**Data for review**:
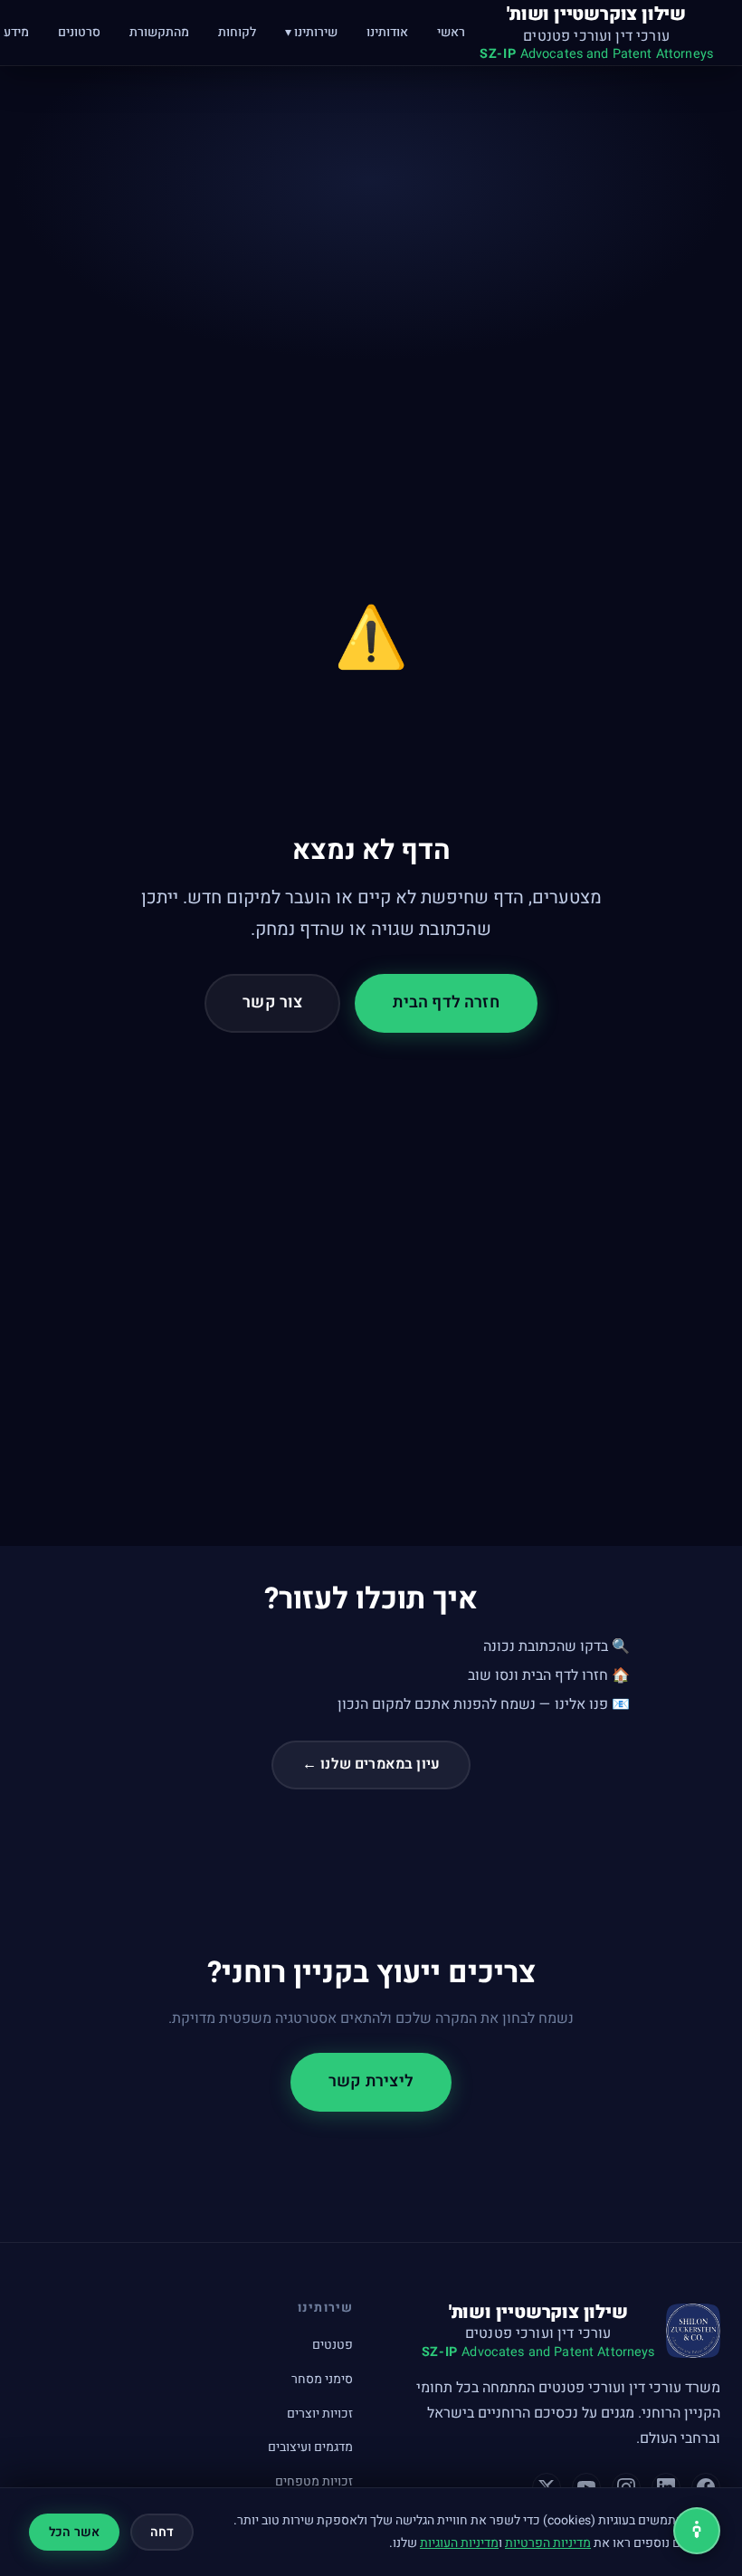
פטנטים (332, 2344)
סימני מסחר (322, 2379)
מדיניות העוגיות (459, 2542)
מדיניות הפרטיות (548, 2542)
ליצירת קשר (371, 2081)
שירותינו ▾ (311, 32)
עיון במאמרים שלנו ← (371, 1764)
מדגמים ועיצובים (310, 2447)
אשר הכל (74, 2532)
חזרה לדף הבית (446, 1002)
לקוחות (237, 32)
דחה (162, 2532)
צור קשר (272, 1002)
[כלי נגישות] (696, 2530)
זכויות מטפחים (314, 2481)
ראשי (451, 32)
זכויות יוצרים (320, 2413)
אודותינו (387, 32)
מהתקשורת (159, 32)
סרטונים (79, 32)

**Exercise objective**: Without including any pictures, reproduce the listing exactly.

**Task answer**:
פטנטים (332, 2344)
סימני מסחר (322, 2379)
מדיניות העוגיות (459, 2542)
מדיניות הפרטיות (548, 2542)
ליצירת קשר (371, 2081)
שירותינו ▾ (311, 32)
עיון במאמרים שלנו ← (371, 1764)
מדגמים ועיצובים (310, 2447)
אשר הכל (74, 2532)
חזרה לדף הבית (446, 1002)
לקוחות (237, 32)
דחה (162, 2532)
צור קשר (272, 1002)
[כלי נגישות] (696, 2530)
זכויות מטפחים (314, 2481)
ראשי (451, 32)
זכויות יוצרים (320, 2413)
אודותינו (387, 32)
מהתקשורת (159, 32)
סרטונים (79, 32)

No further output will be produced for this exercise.